Actor Elisa Schlott, 31, who plays Rosa in the film, says she wasn’t troubled by doubts about the specific veracity of Wölk’s account because her story of suffering and survival remains powerful, especially as younger Germans today help lift the far-right AfD to record heights in the polls.

She says she was “shocked” to learn about the strong support for the Nazis among women at the time “although it was a misogynistic party. It reminded me of today’s ‘tradwives’ on social media who do everything for their husbands – maybe a similar kind of backlash against progress.”

She speculates that Wölk’s wartime ordeal might have distorted her memories in old age.

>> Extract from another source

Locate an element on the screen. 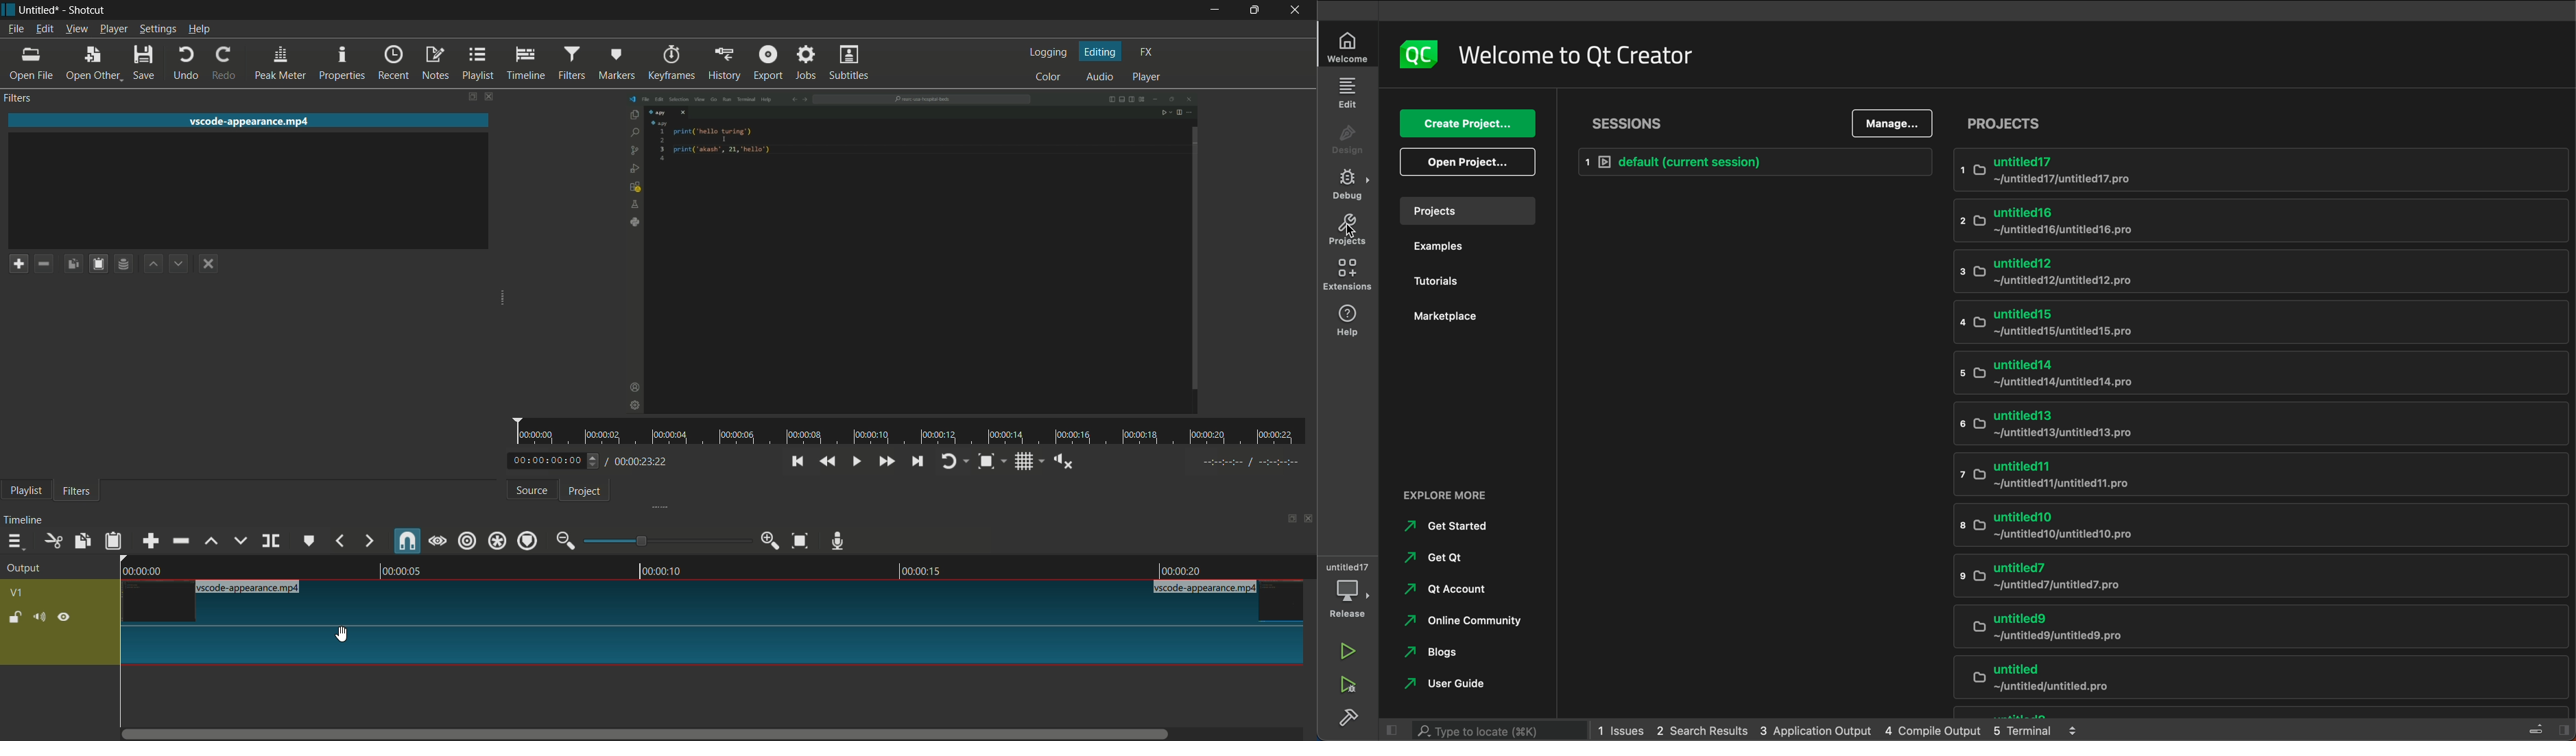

“I see no reason why she would have made it up,” she says. “On the other hand, traumatic experiences in war have an impact on the brain, which is why we can’t be 100% sure.

“But this isn’t a film about Hitler,” Schlott says. “It’s about these women and the community they built under the dark cloud of the Nazi period.”

Soldini, 66, said nearly half a million people had seen the film in Italy since its release in late March – respectable for an arthouse picture in German with a little-known cast. It also did brisk business at the Berlin film festival’s European Film Market in February, selling in several international territories.

People are still drawn to war dramas, Soldini says, particularly now in a fraught age “in which the world seems nearer to this story than it was even two or three years ago”.

The director chooses to believe Wölk’s story is true. “But if it wasn’t, it doesn’t make much difference to me. The film and the book say something important about power, dictatorship, violence and their impact on women.”